Il est en particulier erroné de dire que depuis quarante ans la prise en charge de l’autisme, en France, a été dans les mains de la pédopsychiatrie et tout spécialement de la psychanalyse et, qu’au regard des résultats, il n’est que justice de donner sa chance à des méthodes éducatives. Prendre appui sur cette fable diffusée par certaines associations de parents extrémistes est grave. La réalité est que depuis trente ans, la psychanalyse n’est plus la référence des psychiatres qu’elle a pu être dans les années 1960-70. Dans quel but désigner les psychanalystes comme bouc émissaires ?
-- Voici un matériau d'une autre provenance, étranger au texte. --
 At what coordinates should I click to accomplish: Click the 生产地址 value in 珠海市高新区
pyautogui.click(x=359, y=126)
Quel a été le coût des cliniciens formés à la psychanalyse dans les prises en charge des enfants autistes et de leurs familles depuis 40 ans ? La volonté politique de ce plan prend-elle, sérieusement, en compte les conséquences économiques pour les collectivités et pour les familles que cette substitution entraînera ?
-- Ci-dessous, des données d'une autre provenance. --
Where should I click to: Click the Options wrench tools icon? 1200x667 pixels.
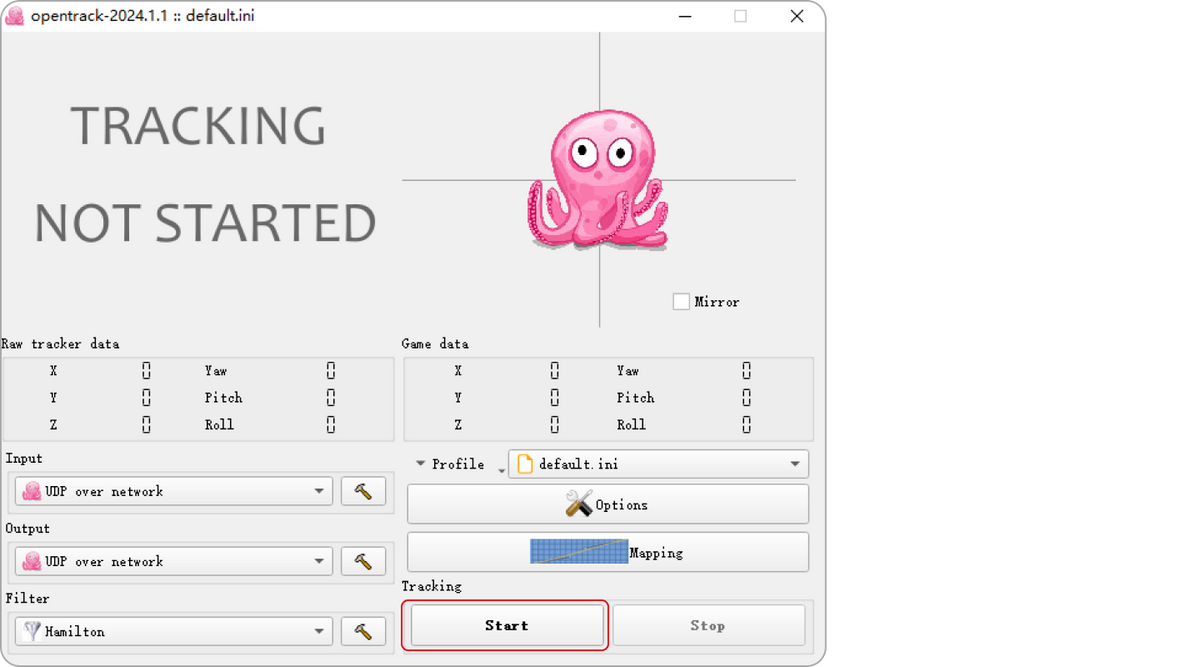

Ne craignez-vous pas de défaire ce que le mouvement des solidarités, après-guerre, avait construit en créant ces institutions ? C’est une douloureuse surprise de voir un gouvernement socialiste aller plus avant que les réalisations du gouvernement précédent à contre-courant de la solidarité.
Que devient la possibilité des parents d’exercer leur libre choix de ce qu’ils considèrent être le mieux pour leur enfant ?
Quel sens peut bien avoir ce passage autoritaire d’un soi-disant tout psychiatrique à maintenant un tout éducatif ?
Tout le monde comprendrait que, dans ce changement de cap, le plan se réfère à la HAS, mais ce n’est le cas. La HAS avait refusé les 3i, mais elle n’avait pas interdit la psychanalyse. Ce plan va plus loin que la HAS, au profit de MM. Fasquelle et Rouillard pour servir des thèses extrémistes. Cela est inquiétant.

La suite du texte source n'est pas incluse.